As news of major data breaches becomes a regular occurrence, more companies are renewing efforts to secure their sensitive data and prevent it from falling into the wrong hands.
Keeping networks and IP addresses safe from prying eyes is no simple task, and cannot be left exclusively to antivirus and intrusion prevention software and firewalls. With attempted attacks on valuable targets taking place dozens, if not hundreds, times per day, the likelihood of at least one of those attacks succeeding increases all the time.
To better protect your valuable data, you have to think like a hacker. Hackers are constantly devising new tricks, new malware, and new ways to worm into your network and wreak havoc. So who better to test your security and identify loopholes than a hacker?
Penetration testing, or pentesting, is not a new concept. It basically gives a hacker full permission to attack your networks and identify loopholes, vulnerabilities, and weaknesses using a number of tools, from commercially available programs to open source software. Unlike other hackers, though, pentesting is done by a so-called “white hat” hacker, who uses his or skills for the benefit of others, not to steal information. Armed with the details of where vulnerabilities exist, IT security can shore up the defenses and reduce the chances of an actual attack occurring.
Benefits and Risks
For most security professionals or business owners, the idea of actually paying someone to attack your system sounds counterproductive. The idea is to keep hackers out, not invite them to find ways in. However, any security plan is only as good as its last success, and a key part of any plan — security or otherwise — is testing to make sure it works. The last thing you want is to discover a serious vulnerability after your network’s been hacked and valuable data has been exposed.

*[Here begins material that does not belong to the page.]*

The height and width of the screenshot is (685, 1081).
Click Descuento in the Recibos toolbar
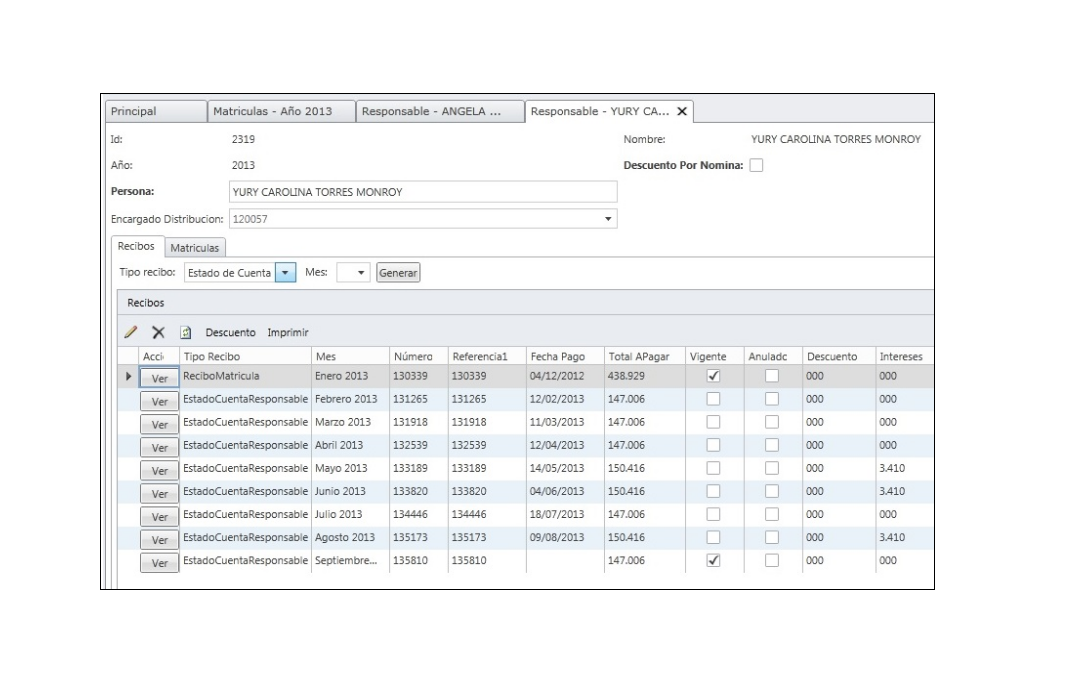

Pentesters are, theoretically, the safest way to test your system. Contracting with someone who does not know the ins and outs of your security perimeter and network setup will help you get an independent and honest assessment of your framework. That being said, there are risks. Some of the most common risks include hiring:
• A pentester who does not have the technical expertise to thoroughly assess your systems. Often, these testers rely on tools and checklists instead of manual checks or creative thinking, which not only prevents them from thoroughly identifying potential security flaws, and then not being able to explain the risk.

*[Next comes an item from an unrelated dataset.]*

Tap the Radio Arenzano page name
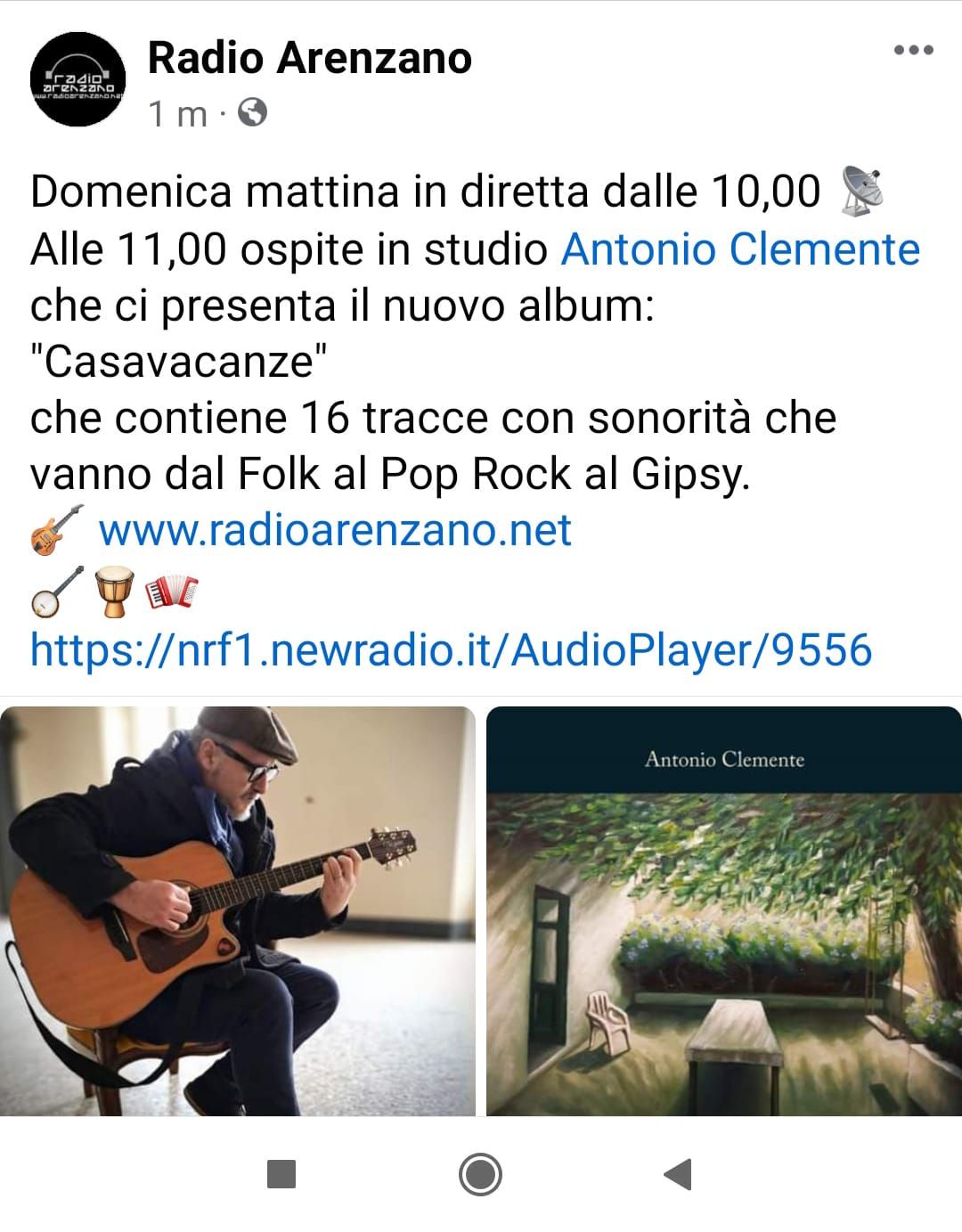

• A pentester who has skills in one area. The so-called “rock star” pentester can successfully identify one or two types of potential breaches, but does not have the skills to conduct a more thorough test.
• A pentester who cannot — or will not — reveal the steps taken to penetrate the system.

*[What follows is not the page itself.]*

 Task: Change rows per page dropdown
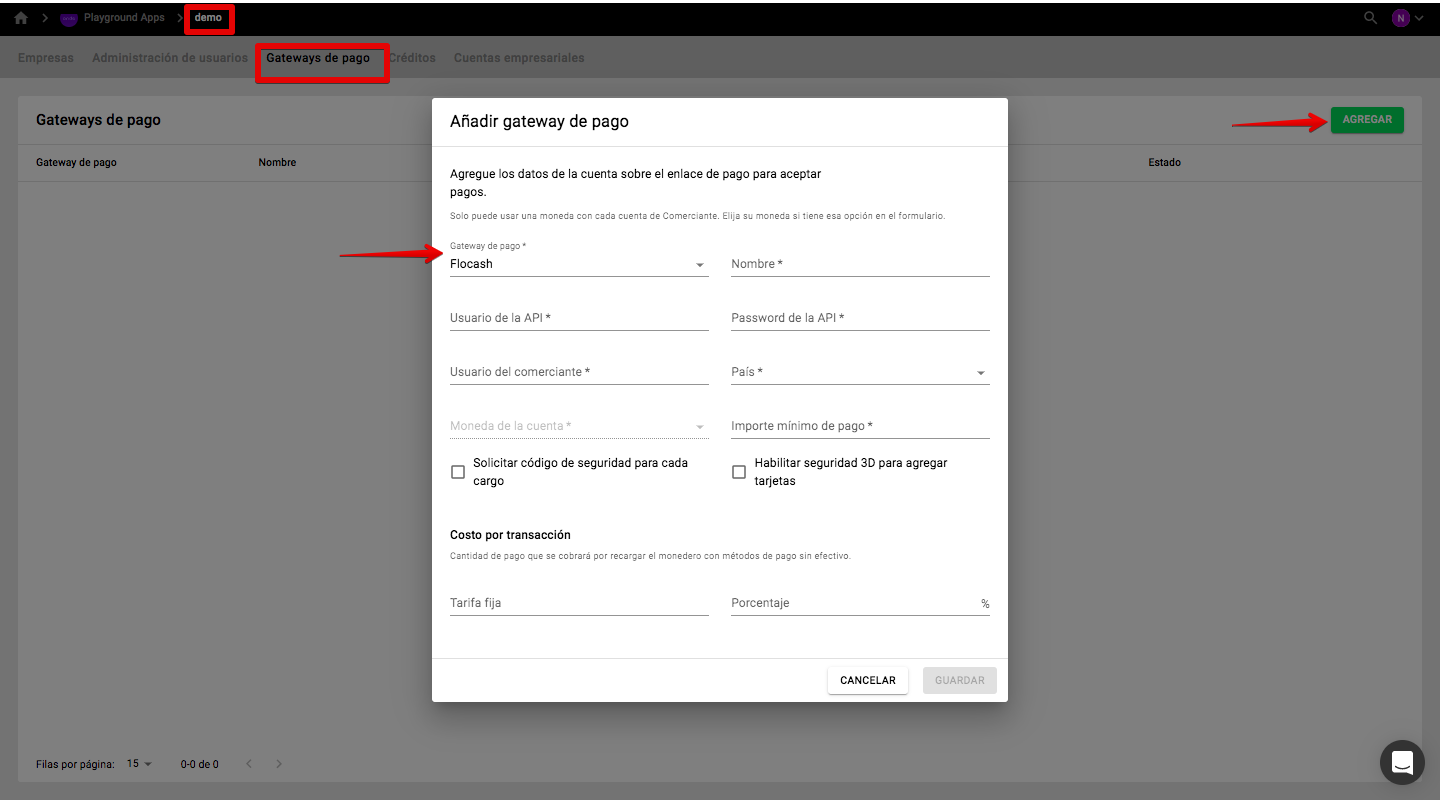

• A dishonest or unethical pentester who actually creates a serious breach by exposing sensitive information.
What to Look for in a Pentester
Most of the risks associated with bringing on a pentester can be avoided by making smart hiring decisions. Knowing what to look for and the questions to ask can improve the chances that you’ll identify the weaknesses in your security protocols and correct them.
In short, some of the qualities you need to look for include:
Technical knowledge and recent experience. You want pentesters who have security certifications and training in cybersecurity in a lab or classroom environment in addition to real-world security. You want to avoid hiring “experts” who do little more than run tools and interpret reports, and instead seek those who may use tools, but only as part of the overall test.
A solid reputation within the InfoSec community. You want hackers who show they are involved in the community, by speaking at conferences, publishing reputable blogs, participating in “Capture the Flag” events, and committing to best practices and ongoing education and white hat activities. You don’t want the arrogant hackers who may value the “conquest” of your organization more than your security. Never hire someone who has little to no reputation; your company’s security is too important to leave to chance.
Good communication skills. If the pentester can’t explain the vulnerability in language that everyone understands, or how they found a vulnerability, the entire exercise will be frustrating.
These are just a few of the qualities you need in a pentester. You want someone with a passion for what they do — and the desire to improve security and protect valuable properties. Keep in mind, as well, that pentesting is just a tool for assessing your overall risk, and must combined with your own findings to accurately determine your potential risk exposure and your security profile. However, it is a powerful tool, and when used appropriately, can keep your company safe from a costly breach.